Drax bids for bankrupt US pellet plants

Drax Group has entered bids to buy two bankrupt biomass pellet plants in the US.

The purchases would help the company to meet its target to self-supply 20 to 30 per cent of the compressed wood pellets which it burns at its coal and biomass plant in Yorkshire. 

Drax has submitted initial cash bids for the operating assets of Texas Pellets and Louisiana Pellets, both of which are going through the “chapter 11” bankruptcy process.

Although the bids are binding and could be accepted by the sellers, it is expected that the successful buyer will be determined through auctions due to be held on 1 and 2 March.

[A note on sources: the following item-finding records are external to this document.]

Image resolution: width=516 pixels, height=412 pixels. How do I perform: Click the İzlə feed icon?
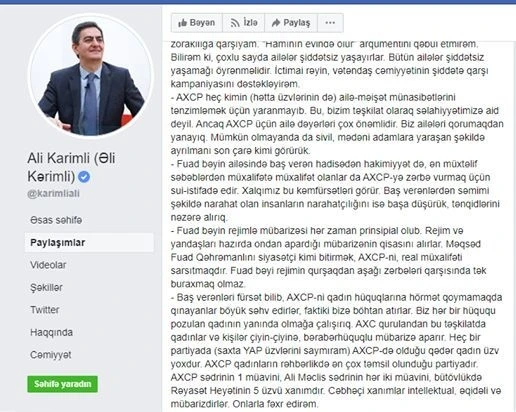click(235, 23)
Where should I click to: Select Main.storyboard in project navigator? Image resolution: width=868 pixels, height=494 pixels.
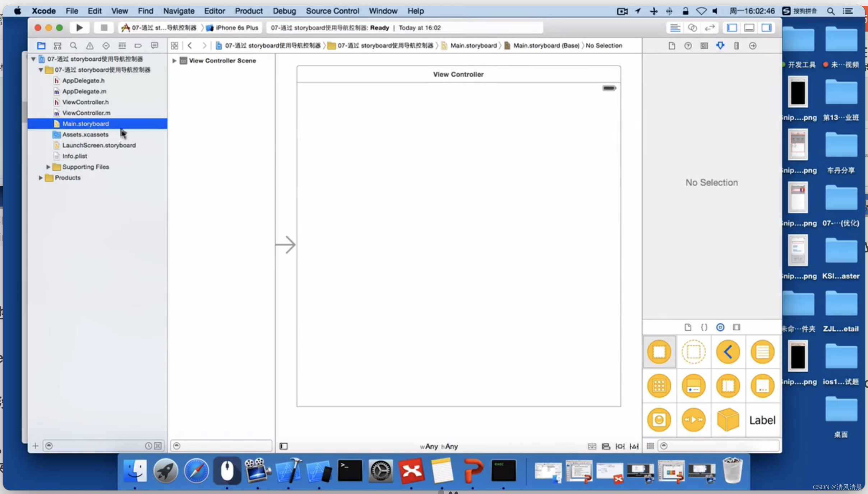85,124
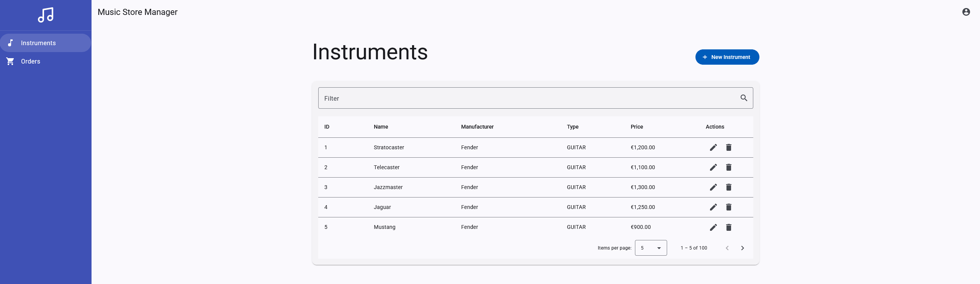Go to the next page of instruments
Image resolution: width=980 pixels, height=284 pixels.
(742, 248)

As of the end of 2016, Texas Pellets had gross assets valued by the company at $301.5 million (£242.7 million) including a pellet manufacturing plant at Woodville and a storage facility at Port Arthur, both in Texas. Lousiana Pellets had gross assets which it valued at $504.7 million (£406.2 million) including a pellet manufacturing plant at Urania in Louisiana.

Drax already owns three biomass supply facilities in the US: Morehouse Bioenergy, a pellet plant in near Bastrop in Louisiana which produces 450,000 tonnes of fuel each year; Amite Bioenergy, a pellet plant near Gloster in Mississippi which produces another 450,000 tonnes of fuel annually; and Baton Rouge Transit, a shipping facility on the Mississippi River at Baton Rouge in Louisiana with an annual capacity of two million tonnes.

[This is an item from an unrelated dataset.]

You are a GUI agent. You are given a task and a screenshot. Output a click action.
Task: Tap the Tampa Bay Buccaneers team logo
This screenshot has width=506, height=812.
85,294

Towards the end of 2016, Drax finished converting one of its six units to run entirely biomass after a contract for difference awarded in 2014 was given state aid approval by the European Commission. The unit had been co-firing biomass and coal since July 2015, supported by the renewables obligation (RO). Two other units were already running entirely on biomass – again subsidised by the RO – meaning the plant’s capacity is now split 50:50 between coal and biomass.

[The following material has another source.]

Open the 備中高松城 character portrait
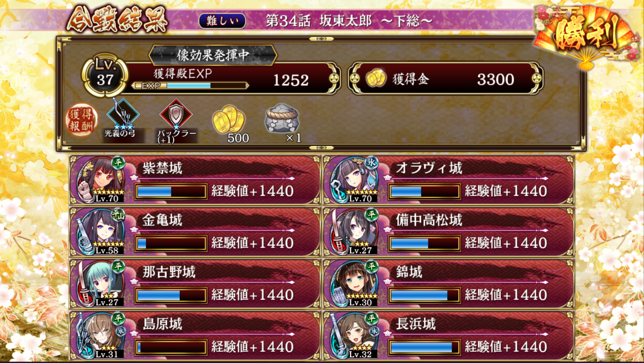This screenshot has width=644, height=363. (354, 232)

Last week a report by Chatham House called for wood-fuelled biomass power to be given a lower level of government support than other forms of renewable generation on the basis that it is often more carbon intensive than fossil fuels, depending on how the fuel is sourced.

Earlier this month Drax completed its acquisition of Opus Energy for £340 million. A few days later it reported a sharp decline profits in 2016 due to low power prices and the ending of an exemption from climate change levies for renewable generation.